Suppose that $Y$ is a pure jump process with $N_t$ jumps in $(0,t]$ and $E[N_t]<\infty$. Denote the jump times by $T_i$. Let $W$ be a Brownian motion. If $T_0=0$, then
\begin{equation}
M_t=\int_0^t Y_s\,dW_s=\sum_{i=0}^{N_t-1} Y_{T_i}(W_{T_{i+1}}-W_{T_i})+Y_t(W_t-W_{T_{N_t}}).
\end{equation}

The process $M$ is continuous. I want to show that $M$ is a local martingale by using the sequence $\tau_n=\inf\{t: |M_t|>n\}$. That is, I have to show that $\{M_{\tau_n\wedge t}\}$ is a martingale. I have read that one can use the above sequence of stopping times for continuous local martingales. But why or how?

Best Answer

I guess you could use the sequence $\tau_n=\inf\{t\,:\, N_t=n\}$ and then Corollary 6.14 (or 7.14 depending on the edition, it is called "martingale transforms") from Kallenberg's Foundations of Modern Probability yields the result.

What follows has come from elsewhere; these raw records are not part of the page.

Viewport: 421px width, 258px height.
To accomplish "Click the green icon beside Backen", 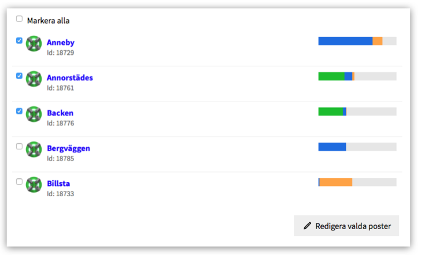I will tap(34, 114).
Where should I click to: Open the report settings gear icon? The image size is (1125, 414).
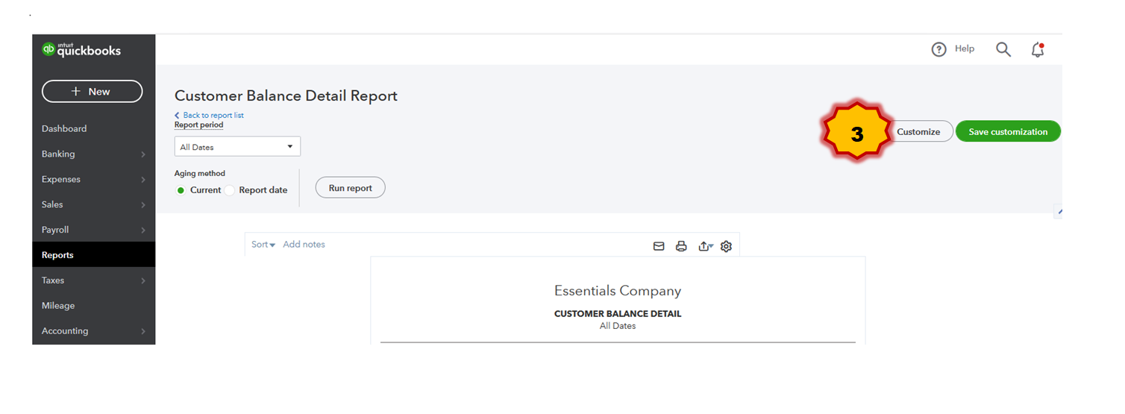(x=727, y=246)
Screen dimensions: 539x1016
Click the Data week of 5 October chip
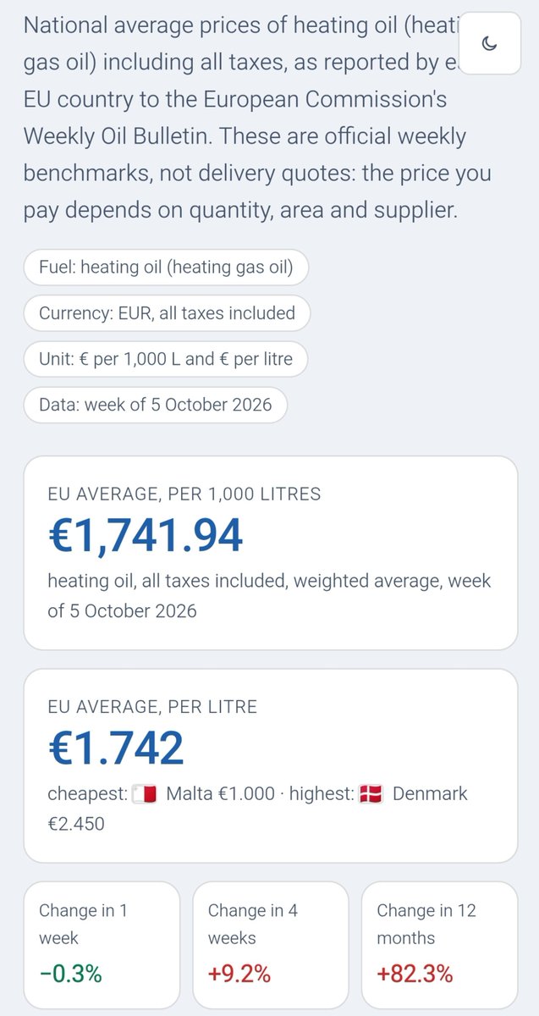tap(155, 405)
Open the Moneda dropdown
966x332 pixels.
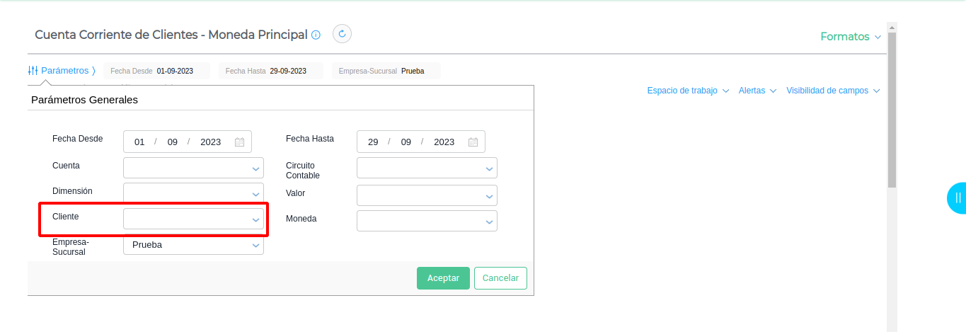tap(427, 221)

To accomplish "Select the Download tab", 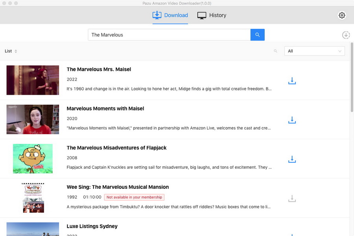I will (170, 15).
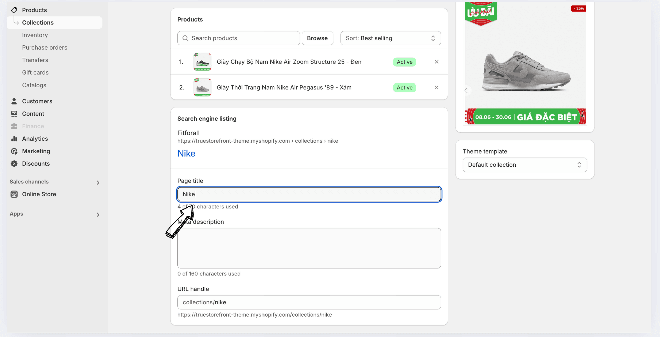Click the Discounts sidebar icon

click(x=14, y=164)
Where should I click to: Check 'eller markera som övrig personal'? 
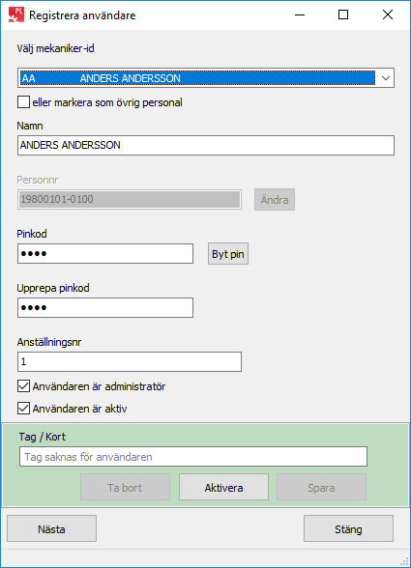[23, 102]
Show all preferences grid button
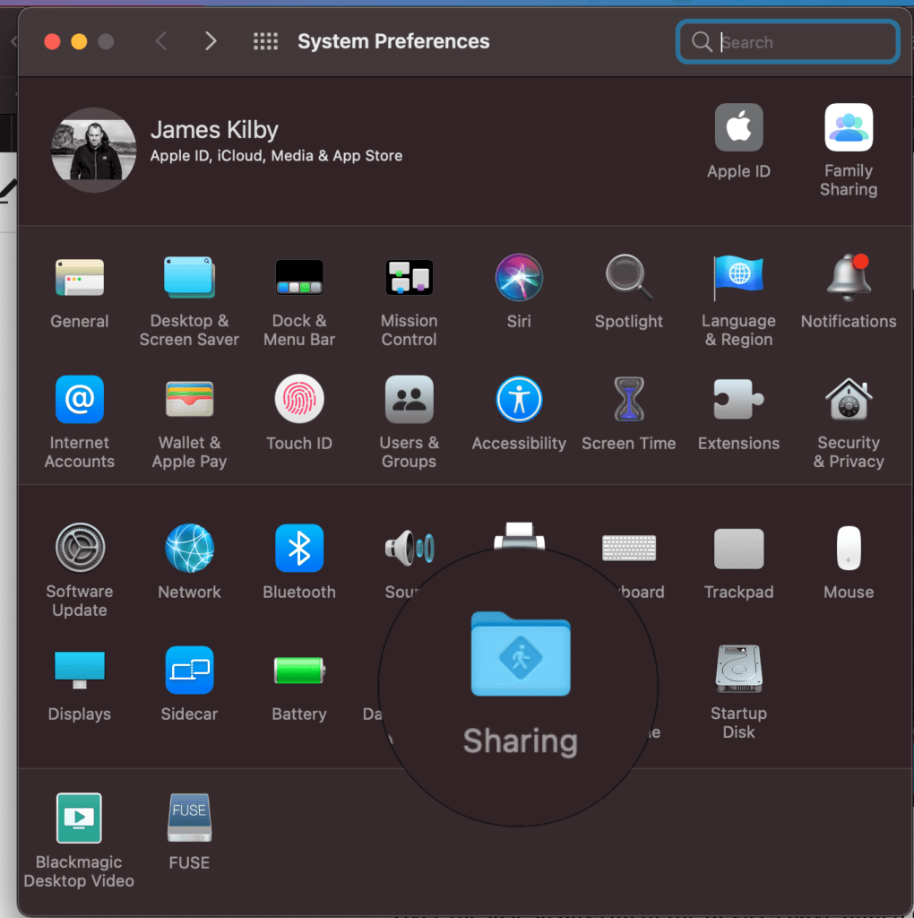This screenshot has height=918, width=914. (265, 41)
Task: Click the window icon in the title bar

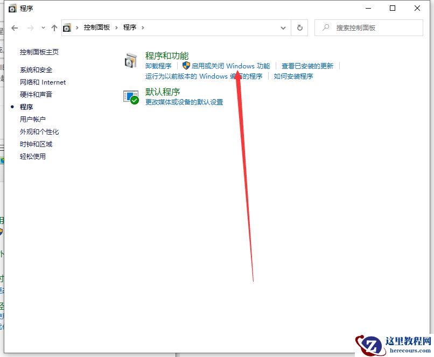Action: coord(12,8)
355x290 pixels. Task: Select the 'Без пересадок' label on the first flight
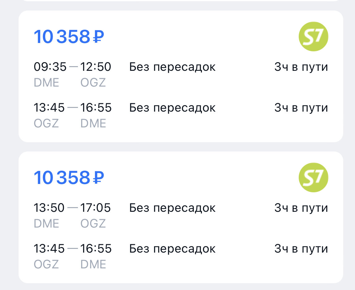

The corollary states that $Y_t(W_t-W_{T_{N_i}})$ and $$\sum_{i=0}^{n}Y_{T_i}(W_{T_{i+1}}-W_{T_i})$$ are martingales for all (fixed / deterministic) $n\in \mathbb N$.

But in your case, you need that $$\sum_{i=0}^{N_{t-1}}Y_{T_i}(W_{T_{i+1}}-W_{T_i})$$ is a local martingale for random $N_{t-1}$. This is why you need to stop the process. With the stopping time suggested above, you obtain $$M_t^{T^n}=\sum_{i=0}^{n-1}Y_{T_i}(W^{T_{i+1}}_t-W^{T_i}_t)$$ which is a martingale.

Of course, you could also use the well known fact, that a stochastic integral with respect to continuous local martingale is always a local martingale. Then you still need to show, that stopping at $\tau_n=\inf\{t\,;\,|M_t|>n\}$ yields a uniformly integrable martingale. Because of the continuity of the process $M_t$, you get that $M_t^{\tau_n}$ is bounded by $n$ and any bounded local martingale is a uniformaly integrable martingale. Hence the result follows.